(Collected data entries)
=-=-=

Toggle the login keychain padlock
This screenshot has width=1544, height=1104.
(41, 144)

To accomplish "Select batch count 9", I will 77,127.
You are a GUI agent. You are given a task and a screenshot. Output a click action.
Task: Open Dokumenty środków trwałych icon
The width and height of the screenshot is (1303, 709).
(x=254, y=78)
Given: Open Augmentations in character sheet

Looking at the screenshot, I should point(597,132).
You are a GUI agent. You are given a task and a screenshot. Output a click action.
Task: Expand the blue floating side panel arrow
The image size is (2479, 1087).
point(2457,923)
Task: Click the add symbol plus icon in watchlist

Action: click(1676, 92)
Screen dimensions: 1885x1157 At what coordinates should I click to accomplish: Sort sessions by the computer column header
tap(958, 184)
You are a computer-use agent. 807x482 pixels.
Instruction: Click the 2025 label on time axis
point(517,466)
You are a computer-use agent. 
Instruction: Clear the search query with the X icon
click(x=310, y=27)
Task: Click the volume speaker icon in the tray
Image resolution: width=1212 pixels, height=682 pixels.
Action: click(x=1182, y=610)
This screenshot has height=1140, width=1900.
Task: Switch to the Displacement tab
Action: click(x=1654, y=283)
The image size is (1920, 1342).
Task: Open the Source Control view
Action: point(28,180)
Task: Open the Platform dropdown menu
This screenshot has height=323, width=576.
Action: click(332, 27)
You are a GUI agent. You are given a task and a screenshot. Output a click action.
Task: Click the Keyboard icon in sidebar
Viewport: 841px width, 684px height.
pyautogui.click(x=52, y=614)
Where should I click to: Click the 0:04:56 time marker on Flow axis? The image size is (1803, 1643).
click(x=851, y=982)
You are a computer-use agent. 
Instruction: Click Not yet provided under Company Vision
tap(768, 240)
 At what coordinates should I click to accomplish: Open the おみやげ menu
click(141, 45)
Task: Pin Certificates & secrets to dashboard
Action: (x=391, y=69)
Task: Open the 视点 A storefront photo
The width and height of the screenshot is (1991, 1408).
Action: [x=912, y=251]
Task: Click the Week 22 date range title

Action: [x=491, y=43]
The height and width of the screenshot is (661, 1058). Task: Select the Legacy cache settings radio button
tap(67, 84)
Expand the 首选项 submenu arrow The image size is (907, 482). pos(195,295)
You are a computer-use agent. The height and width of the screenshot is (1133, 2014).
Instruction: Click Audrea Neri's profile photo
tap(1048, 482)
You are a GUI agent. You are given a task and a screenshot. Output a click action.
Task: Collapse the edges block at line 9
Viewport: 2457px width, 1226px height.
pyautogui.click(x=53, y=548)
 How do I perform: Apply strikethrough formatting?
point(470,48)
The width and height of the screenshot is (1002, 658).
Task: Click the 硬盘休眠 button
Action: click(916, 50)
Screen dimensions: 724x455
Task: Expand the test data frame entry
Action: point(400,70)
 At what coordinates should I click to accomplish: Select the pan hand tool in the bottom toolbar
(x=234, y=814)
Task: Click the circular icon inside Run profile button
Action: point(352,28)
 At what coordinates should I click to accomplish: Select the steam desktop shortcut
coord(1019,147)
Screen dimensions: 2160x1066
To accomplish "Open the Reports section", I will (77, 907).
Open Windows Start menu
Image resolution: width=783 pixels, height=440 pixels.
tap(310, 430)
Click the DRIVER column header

=-=-=

> Directions
Among the lines above, some may include the string "arrow"; state how many, and nothing more.

> Response
2